Mornings in Jenin was one of my all-time favourite novels and made a huge impact on me when I read it. It was one of the most accessible explanations of the Palestinian-Israeli struggle that I had read. So I was most excited to find that Susan Abulhawa was coming to our Literary Festival and that she had a new book out. Shamefully that was last year and I have still not written my review.
The Barakas family is evicted from their home in village of Beit Daras in 1948 and travel with just portable luggage to a refugee camp outside Gaza.
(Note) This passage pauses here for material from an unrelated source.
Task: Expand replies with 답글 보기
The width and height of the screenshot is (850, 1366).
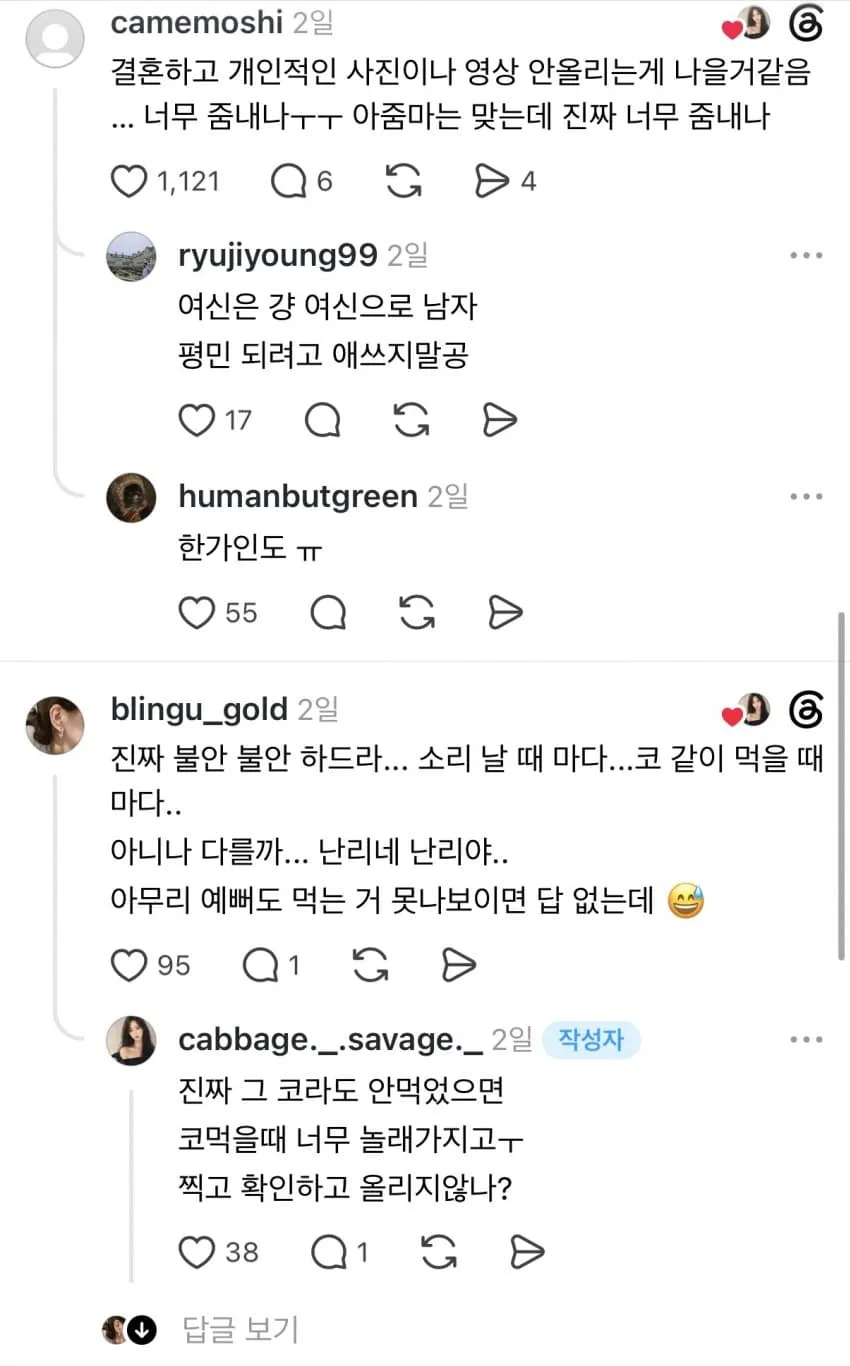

"...She made her way in the village, walking through walls of fear. The air was heavy, almost unbreathable, and people moved in fitful motions, as if unsure that one leg would follow the other. Women hurried with bundles balanced on heads and children hoisted on hips, pausing occasionally to adjust each. Children struggled to keep pace with their elders, who pulled them by the arms. Bewilderment carved lines in every face that Nazmiyeh passed, and despite the noise and chaos around her, she thought she could hear heartbeats pounding on chest walls."
The strength of the women holds the family together across three generations, even beyond the borders into the US. Nazmiyeh, the matriarch is empowering in the face of extreme hardships and the love that young Nur has for her grandfather is deeply touching.
This novel tackles the after-effects of becoming a refugee; the trauma, the loss of pride, the poverty and the separated families, trying to make ends meet in a canvas and corrugated-iron city when you are used to living amongst your own fields and tending your own animals.
The author is the daughter of displaced Palestinians, so she writes from close to the source, using first-hand reminiscences.
The balance between the horror and pain versus the love and support makes this book a really special read. and I highly recommend it.